On 09/18/2014 08:24 PM, Josh Cartwright wrote:
> On Thu, Sep 18, 2014 at 07:41:17PM -0700, Guenter Roeck wrote:
>> On 09/18/2014 03:26 PM, Josh Cartwright wrote:
>>> Add a driver for the watchdog timer block found in the Krait Processor
>>> Subsystem (KPSS) on the MSM8960, APQ8064, and IPQ8064.
>>>
>>> Signed-off-by: Josh Cartwright <joshc@...eaurora.org>
>>
>> Hi Josh,
>>
>> comments inline.
>
> Thanks for taking a look!
>
> [..]
>>> +static int qcom_watchdog_probe(struct platform_device *pdev)
>>> +{
>>> +	struct qcom_wdt *wdt;
>>> +	struct resource *res;
>>> +	u32 tmp;
>>> +	int ret;
>>> +
>>> +	wdt = devm_kzalloc(&pdev->dev, sizeof(*wdt), GFP_KERNEL);
>>> +	if (!wdt)
>>> +		return -ENOMEM;
>>> +
>>> +	platform_set_drvdata(pdev, wdt);
>>> +
>>> +	res = platform_get_resource(pdev, IORESOURCE_MEM, 0);
>>> +	wdt->base = devm_ioremap_resource(&pdev->dev, res);
>>> +	if (IS_ERR(wdt->base))
>>> +		return PTR_ERR(wdt->base);
>>> +
>>> +	ret = of_property_read_u32(pdev->dev.of_node, "clock-frequency", &tmp);
>>> +	if (ret) {
>>> +		dev_err(&pdev->dev, "unable to get clock-frequency\n");
>>> +		return ret;
>>> +	}
>>> +
>>
>> You might want to use a clock property here, and the complete sequence of
>> 	devm_clk_get
>> 	clk_prepare_enable
>> 	clk_disable_unprepare
>> 	clk_get_rate
>
> Agreed.  I think this would be ideal.  I'll need to take a closer look
> at how this thing is clocked, and how/if the clocks are currently
> being modelled.
>

I think you should be able to specify some kind of "fixed" clock.
Other watchdog drivers use the mechanism; maybe you can find some examples.

>>> +	wdt->freq = tmp;
>>> +
>>> +	wdt->wdd.dev = &pdev->dev;
>>> +	wdt->wdd.info = &qcom_wdt_info;
>>> +	wdt->wdd.ops = &qcom_wdt_ops;
>>> +	wdt->wdd.min_timeout = 1;
>>> +	wdt->wdd.max_timeout = 0x10000000U / wdt->freq;
>>
>> As written, wdt->freq can be 0, which results in a nice division by zero here.
>
> Indeed.  I'll add a check.
>
>>> +	watchdog_init_timeout(&wdt->wdd, 0, &pdev->dev);
>>
>> That leaves you with no default timeout if timeout-sec is not set in devicetree,
>> which if I understand the code correctly might result in an immediate reset.
>> Is this really what you want to happen ?
>
> I think I'd like to handle timeout-sec being unspecified as an error at
> probe.  If someone explicitly sets timeout-sec = <0>, then they get what
> they ask for.  I'll take another look to see how to make this happen.
>

Hmm.. kind of unusual.

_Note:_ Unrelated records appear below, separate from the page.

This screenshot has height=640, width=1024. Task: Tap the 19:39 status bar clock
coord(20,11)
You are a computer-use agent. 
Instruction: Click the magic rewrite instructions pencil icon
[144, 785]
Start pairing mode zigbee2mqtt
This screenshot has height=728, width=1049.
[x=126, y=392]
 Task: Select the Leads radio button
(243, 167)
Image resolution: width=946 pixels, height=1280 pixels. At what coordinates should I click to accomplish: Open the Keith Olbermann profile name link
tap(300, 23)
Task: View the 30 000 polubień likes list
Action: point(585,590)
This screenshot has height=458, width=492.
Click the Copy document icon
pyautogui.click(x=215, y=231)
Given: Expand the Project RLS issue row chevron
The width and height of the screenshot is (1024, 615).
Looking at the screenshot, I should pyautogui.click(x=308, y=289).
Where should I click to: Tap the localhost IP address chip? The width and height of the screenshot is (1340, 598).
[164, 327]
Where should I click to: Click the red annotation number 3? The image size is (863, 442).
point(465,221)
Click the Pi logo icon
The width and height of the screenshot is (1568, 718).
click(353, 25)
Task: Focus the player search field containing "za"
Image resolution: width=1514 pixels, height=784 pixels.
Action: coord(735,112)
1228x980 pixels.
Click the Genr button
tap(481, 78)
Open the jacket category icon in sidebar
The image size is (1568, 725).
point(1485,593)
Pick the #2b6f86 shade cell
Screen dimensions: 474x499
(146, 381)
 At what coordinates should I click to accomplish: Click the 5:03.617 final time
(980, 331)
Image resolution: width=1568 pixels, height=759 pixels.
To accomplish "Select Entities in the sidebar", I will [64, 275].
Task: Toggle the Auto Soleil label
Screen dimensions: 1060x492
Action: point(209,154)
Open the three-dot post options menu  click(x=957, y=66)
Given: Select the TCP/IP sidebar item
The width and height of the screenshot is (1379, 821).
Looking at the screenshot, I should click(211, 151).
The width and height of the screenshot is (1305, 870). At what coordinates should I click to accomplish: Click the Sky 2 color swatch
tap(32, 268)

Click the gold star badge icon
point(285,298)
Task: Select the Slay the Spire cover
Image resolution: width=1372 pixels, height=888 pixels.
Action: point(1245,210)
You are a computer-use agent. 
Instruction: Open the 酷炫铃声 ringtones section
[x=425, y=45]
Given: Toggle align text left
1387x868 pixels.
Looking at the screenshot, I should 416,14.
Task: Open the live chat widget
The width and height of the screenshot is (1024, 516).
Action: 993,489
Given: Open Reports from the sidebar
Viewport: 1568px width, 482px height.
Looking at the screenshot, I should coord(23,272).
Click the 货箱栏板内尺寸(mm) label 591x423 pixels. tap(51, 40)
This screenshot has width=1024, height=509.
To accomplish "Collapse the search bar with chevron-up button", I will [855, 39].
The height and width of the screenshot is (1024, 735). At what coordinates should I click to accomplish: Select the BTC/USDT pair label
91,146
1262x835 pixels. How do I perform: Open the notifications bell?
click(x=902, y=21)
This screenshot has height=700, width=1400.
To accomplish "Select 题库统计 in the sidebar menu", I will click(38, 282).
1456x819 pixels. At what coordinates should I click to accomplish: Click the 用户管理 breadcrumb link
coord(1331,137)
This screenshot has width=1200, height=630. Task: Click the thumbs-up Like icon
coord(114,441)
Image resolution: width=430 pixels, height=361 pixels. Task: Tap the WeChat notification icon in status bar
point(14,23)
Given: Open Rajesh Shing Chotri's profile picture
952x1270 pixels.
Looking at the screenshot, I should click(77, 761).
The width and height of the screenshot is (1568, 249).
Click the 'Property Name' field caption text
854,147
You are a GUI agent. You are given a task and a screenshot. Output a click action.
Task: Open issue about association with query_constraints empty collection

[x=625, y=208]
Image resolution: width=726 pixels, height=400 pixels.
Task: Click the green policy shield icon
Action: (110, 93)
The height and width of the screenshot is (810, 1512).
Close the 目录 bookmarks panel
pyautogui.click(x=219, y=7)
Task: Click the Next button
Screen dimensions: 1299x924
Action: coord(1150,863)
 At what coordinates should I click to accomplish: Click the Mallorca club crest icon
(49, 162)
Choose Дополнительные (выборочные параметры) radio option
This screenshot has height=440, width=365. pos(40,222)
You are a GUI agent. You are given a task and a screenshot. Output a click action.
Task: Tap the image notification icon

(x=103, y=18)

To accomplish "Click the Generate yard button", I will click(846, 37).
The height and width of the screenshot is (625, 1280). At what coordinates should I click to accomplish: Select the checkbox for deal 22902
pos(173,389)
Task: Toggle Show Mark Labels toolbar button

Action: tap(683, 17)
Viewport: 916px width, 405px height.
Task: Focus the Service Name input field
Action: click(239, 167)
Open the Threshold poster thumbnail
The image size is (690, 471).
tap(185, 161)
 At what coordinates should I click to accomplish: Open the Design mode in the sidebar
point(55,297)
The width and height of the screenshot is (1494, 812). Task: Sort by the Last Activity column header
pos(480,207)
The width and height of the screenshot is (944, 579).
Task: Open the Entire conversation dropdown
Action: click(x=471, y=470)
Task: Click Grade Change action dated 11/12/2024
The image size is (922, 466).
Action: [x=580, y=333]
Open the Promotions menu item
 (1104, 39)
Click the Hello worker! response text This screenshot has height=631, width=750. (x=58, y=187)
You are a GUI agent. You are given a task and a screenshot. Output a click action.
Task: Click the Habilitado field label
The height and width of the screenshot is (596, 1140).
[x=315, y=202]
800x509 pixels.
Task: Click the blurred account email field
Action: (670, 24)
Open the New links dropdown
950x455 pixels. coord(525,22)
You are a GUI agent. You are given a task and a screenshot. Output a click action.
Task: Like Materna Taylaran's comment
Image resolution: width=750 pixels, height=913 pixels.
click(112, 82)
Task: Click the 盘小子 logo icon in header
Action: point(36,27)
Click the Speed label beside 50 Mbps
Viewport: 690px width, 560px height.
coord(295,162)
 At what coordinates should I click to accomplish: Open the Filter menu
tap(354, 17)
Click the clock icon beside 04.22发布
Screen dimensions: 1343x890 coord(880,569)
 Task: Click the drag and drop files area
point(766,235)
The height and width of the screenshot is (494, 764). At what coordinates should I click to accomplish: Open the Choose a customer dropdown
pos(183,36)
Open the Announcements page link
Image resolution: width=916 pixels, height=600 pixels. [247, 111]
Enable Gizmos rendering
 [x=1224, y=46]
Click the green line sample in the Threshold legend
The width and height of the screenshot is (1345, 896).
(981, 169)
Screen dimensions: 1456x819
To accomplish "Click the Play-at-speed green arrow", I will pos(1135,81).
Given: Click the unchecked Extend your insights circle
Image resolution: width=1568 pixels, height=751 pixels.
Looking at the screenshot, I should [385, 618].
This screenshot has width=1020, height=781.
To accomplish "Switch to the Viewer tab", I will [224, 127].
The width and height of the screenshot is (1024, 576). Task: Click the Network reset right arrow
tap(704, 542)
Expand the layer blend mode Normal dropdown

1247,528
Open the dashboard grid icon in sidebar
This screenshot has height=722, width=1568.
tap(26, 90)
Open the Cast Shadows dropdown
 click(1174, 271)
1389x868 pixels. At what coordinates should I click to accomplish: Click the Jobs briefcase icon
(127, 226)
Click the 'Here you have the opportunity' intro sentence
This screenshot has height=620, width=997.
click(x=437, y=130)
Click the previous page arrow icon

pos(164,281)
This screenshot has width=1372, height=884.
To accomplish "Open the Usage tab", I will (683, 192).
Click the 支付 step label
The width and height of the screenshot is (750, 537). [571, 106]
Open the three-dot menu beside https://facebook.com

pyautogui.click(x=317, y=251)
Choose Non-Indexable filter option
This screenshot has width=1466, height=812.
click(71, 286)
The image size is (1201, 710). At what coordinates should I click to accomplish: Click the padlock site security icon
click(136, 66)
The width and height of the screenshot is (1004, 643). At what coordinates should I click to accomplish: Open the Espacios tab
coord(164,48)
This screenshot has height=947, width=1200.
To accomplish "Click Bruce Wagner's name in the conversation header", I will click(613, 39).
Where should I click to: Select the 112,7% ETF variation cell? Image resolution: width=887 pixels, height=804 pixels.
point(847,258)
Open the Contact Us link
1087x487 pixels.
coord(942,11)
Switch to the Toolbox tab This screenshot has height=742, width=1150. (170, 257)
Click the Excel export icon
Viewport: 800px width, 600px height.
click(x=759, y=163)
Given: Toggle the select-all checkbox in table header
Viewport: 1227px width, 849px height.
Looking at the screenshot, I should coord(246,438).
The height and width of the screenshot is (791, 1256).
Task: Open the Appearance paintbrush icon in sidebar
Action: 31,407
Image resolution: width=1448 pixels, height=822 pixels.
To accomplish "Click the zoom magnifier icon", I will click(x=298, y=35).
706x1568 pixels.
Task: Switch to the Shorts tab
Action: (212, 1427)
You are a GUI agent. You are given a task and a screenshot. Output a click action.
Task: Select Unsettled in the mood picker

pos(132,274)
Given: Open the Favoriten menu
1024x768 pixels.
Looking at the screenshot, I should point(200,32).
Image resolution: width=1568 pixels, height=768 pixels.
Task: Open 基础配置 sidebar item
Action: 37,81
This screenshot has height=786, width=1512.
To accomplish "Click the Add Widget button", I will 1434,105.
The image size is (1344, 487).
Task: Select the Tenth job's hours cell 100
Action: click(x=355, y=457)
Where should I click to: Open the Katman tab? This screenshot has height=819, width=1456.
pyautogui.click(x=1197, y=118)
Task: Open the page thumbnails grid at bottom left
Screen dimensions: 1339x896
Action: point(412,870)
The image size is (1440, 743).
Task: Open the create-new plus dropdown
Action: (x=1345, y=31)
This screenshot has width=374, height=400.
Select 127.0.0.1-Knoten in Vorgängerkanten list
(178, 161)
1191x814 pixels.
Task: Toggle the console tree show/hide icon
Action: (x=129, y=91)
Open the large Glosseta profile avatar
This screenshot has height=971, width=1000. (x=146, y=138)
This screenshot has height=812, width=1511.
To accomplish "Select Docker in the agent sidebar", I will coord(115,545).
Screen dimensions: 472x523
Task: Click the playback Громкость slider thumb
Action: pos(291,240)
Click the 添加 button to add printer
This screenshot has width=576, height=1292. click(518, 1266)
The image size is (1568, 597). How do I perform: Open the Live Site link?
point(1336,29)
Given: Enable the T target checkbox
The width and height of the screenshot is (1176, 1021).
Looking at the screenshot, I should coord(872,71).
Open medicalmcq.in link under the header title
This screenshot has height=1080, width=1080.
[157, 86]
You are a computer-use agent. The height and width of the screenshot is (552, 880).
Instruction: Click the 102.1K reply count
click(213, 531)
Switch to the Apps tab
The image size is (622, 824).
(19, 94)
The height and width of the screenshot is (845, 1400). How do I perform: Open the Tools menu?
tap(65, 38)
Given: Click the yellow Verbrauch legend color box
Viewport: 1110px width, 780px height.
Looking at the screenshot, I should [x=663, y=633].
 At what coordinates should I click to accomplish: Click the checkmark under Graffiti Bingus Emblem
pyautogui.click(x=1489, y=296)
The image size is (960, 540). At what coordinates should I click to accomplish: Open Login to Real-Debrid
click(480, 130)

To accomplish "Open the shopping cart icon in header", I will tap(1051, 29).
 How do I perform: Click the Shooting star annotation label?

Usual would be to initialize the timeout together
with min_timeout / max_timeout above and only force the user to specify
a value if the default timeout is not desirable. You don't really gain
anything by making timeout-sec mandatory.

>>> +
>>> +	ret = watchdog_register_device(&wdt->wdd);
>>> +	if (ret) {
>>> +		dev_err(&pdev->dev, "failed to register watchdog\n");
>>> +		return ret;
>>> +	}
>>> +
>>> +	return 0;
>>> +}
>>> +
>>> +static const struct of_device_id qcom_wdt_of_table[] = {
>>> +	{ .compatible = "qcom,kpss-wdt-msm8960", },
>>> +	{ .compatible = "qcom,kpss-wdt-apq8064", },
>>> +	{ .compatible = "qcom,kpss-wdt-ipq8064", },
>>> +	{ },
>>> +};
>>> +MODULE_DEVICE_TABLE(of, qcom_wdt_of_table);
>>> +
>>> +static struct platform_driver qcom_watchdog_driver = {
>>> +	.probe	= qcom_watchdog_probe,
>>
>> No remove function ?
>>
>> Yes, you don't need it, because the driver can only be built into the kernel,
>> but there is a practical impact: It means the driver must always be built
>> into the kernel even if the image is supposed to be used on different systems,
>> some of which may not support this specific watchdog.
>>
>> Sure, you might say that you don't care about images supporting more than one
>> hardware, but the tendency seems to be multi-target images nowadays.
>
> This was motivated by the addition of the restart_handler bits in patch
> 3.  For some reason I was thinking there were race conditions between
> module unloading/the restart_handler mechanism, but looking at it again,
> I'm not so sure.  Is it safe to implement these handlers in modules?  If
> so, I'll revisit this.
>
Yes, it is safe. To ensure there are no race conditions was one of the reasons
for implementing the restart handler as notifier call chain.